The federal court system is divided into levels. The trial courts, appellate courts and the Supreme Court. There are also various administrative law courts, like the immigration court. The basic trial court is called the district court. Bankruptcy courts are specialized courts that are in essence a division of the district courts. District courts can hear all matters that come within their jurisdiction, plus they can hear bankruptcy matters. As a matter of course, they refer all bankruptcy matters to the specialized bankruptcy courts.
Understanding the system of bankruptcy courts is essential to a clear picture of possible the avenues that your bankruptcy case may take.
Unlike the other federal courts, such as the district courts, bankruptcy courts are legislatively created. This means that the courts were established by Congress under its legislative authority to create courts under Article I, Section 8 of the Constitution. Under the federal statute 28 U.S.C. 1334, bankruptcy courts have exclusive jurisdiction over bankruptcy cases. This means that a bankruptcy case cannot be filed in state court. The reason behind this law is that a uniform bankruptcy system requires cases to be filed in a uniform federal system, instead of in different state courts, which may have different rules and regulations.
Some matters in a bankruptcy case are so central to the bankruptcy process, they are designated core matters. Core matters can include interpreting the bankruptcy code itself, how claims are handled, what debts are discharged, Chapter 13 repayment plans, how Chapter 11 debtors are reorganized and many more matters that would arise in a bankruptcy case and no where else. A bankruptcy judge might also be called on to decide non-bankruptcy matters. These are issues that could be decided by the district court or even state courts, but arise in the context of a bankruptcy case.
For instance, a bankruptcy judge might be called on to interpret the terms of a contract so that the parties can determine the amount of a claim.
A core matter is decided by the bankruptcy judge. Those decisions can be appealable to the district court or to the appellate court with special permission. With non-core matters, the parties can decide if the bankruptcy judge has the final say (at least at the trial court level), or whether the district judge has to put his stamp of approval (or disapproval) on the decision).

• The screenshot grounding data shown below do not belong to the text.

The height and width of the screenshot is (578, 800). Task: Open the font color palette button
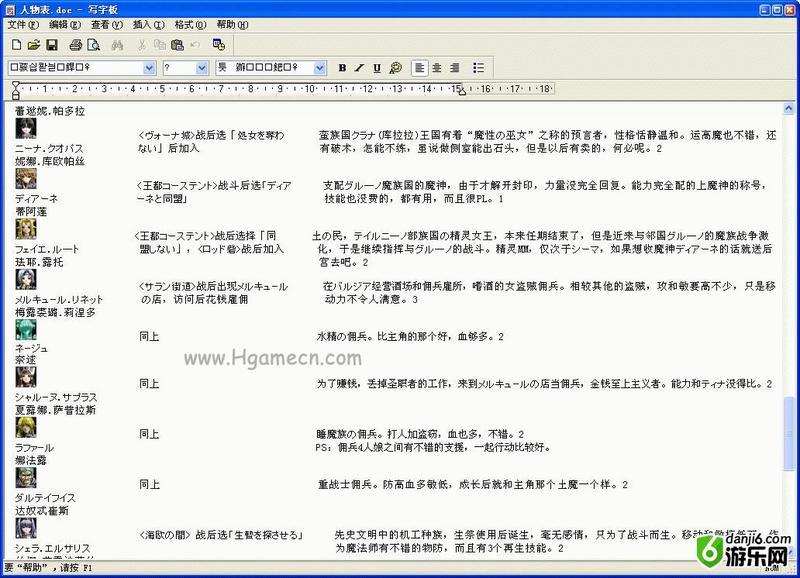tap(395, 68)
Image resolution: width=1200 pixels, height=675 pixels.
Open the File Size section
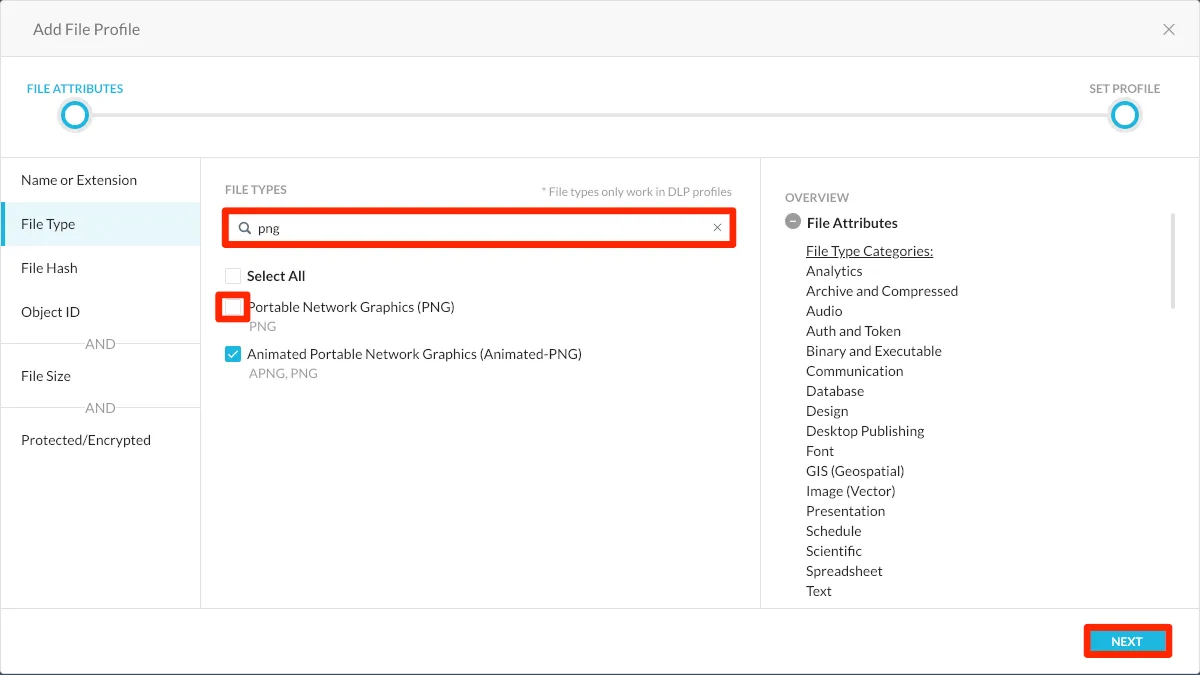click(x=46, y=376)
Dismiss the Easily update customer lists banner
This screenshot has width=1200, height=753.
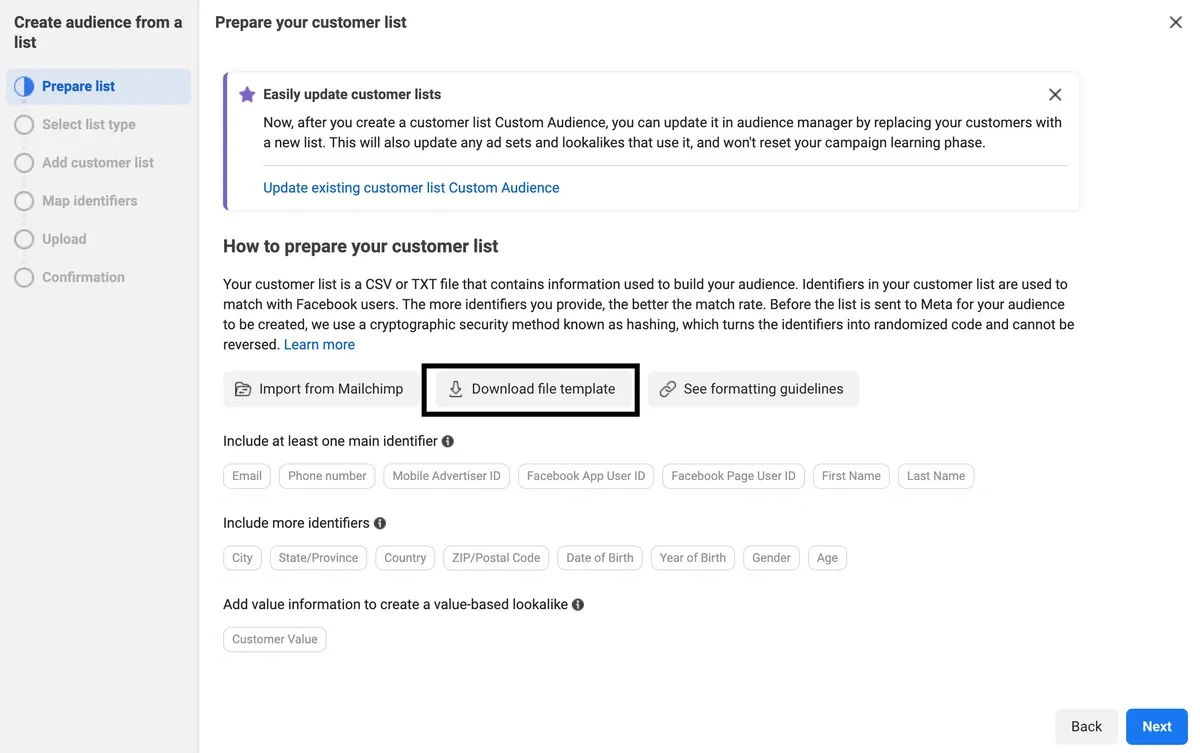pyautogui.click(x=1055, y=94)
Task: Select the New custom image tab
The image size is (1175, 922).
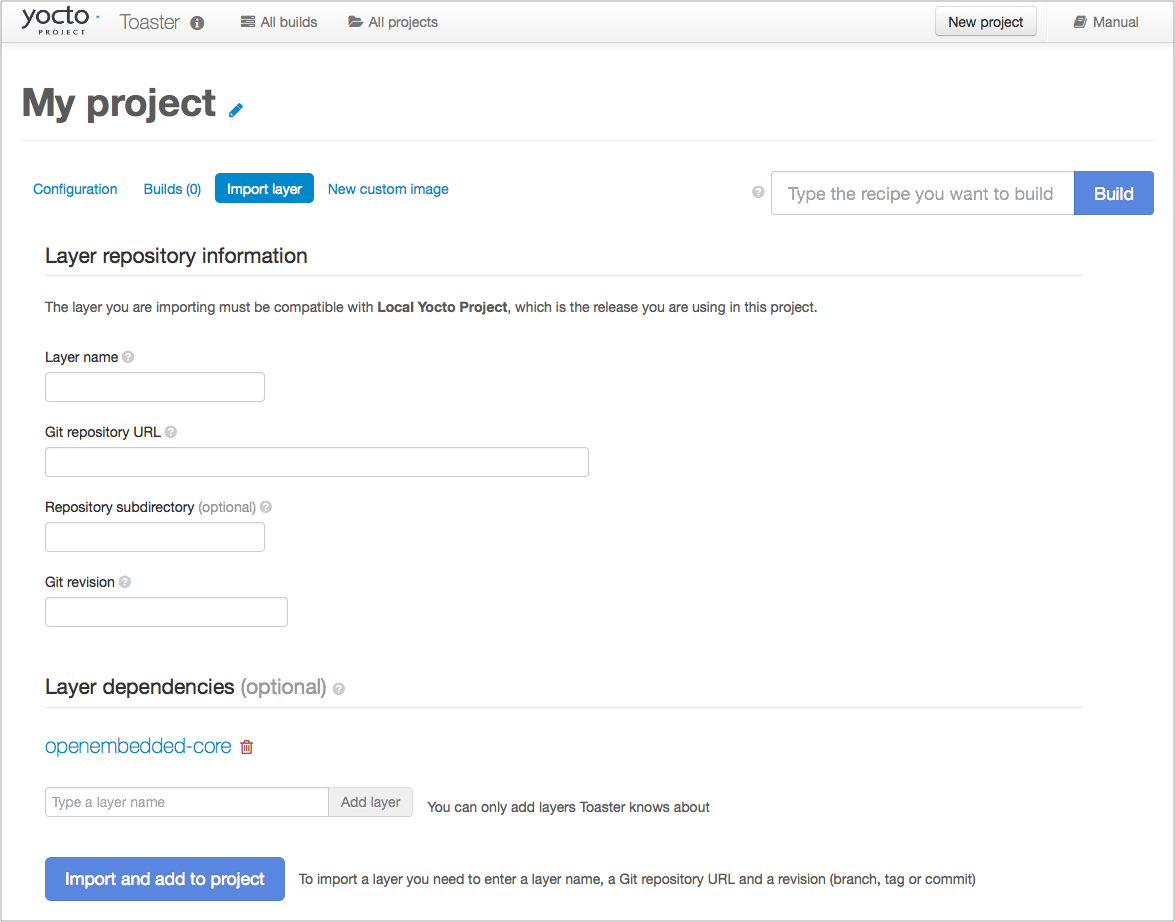Action: pyautogui.click(x=388, y=189)
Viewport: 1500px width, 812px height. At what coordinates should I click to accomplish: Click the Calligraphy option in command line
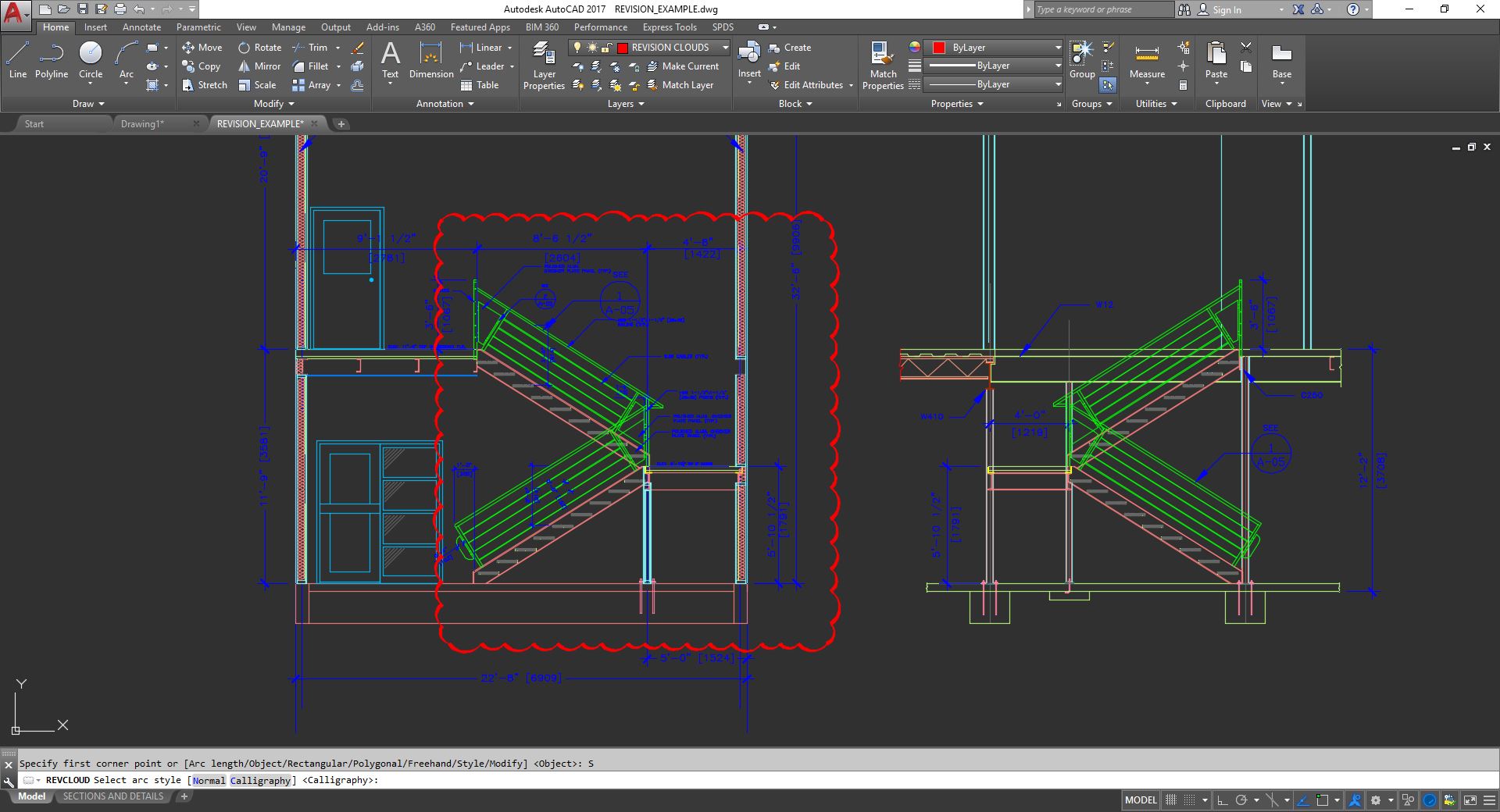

Bankruptcy judges are appointed for 14 year terms by the United States Court of Appeals for the particular federal circuit in which the bankruptcy court resides. Thus, unlike federal district court and appellate judges, who are appointed for life, the term of a bankruptcy judge must be renewed every 14 years by the appellate court. It is therefore quite possible for an appellate court to not renew a bankruptcy judge's term if it is unhappy with his or her performance. Likewise, the bankruptcy judge can choose to decline a 14 year appointment.
System of Appeals
Although all initial bankruptcy matters are handled by a bankruptcy court, appeals of orders, decisions, and judgments on these matters are usually handled by district courts, but sometimes handled by appellate courts. Some circuits have what is known as a bankruptcy appellate panel (BAP). BAPs have been convened in the FIrst, Sixth, Eighth, Ninth and Tenth Circuits. The appellate panel consists of bankruptcy judges from the same circuit who hear bankruptcy appeals. Even in circuits which have a bankruptcy appellate panel, an appellant may choose to have his appeal heard by the local federal district court.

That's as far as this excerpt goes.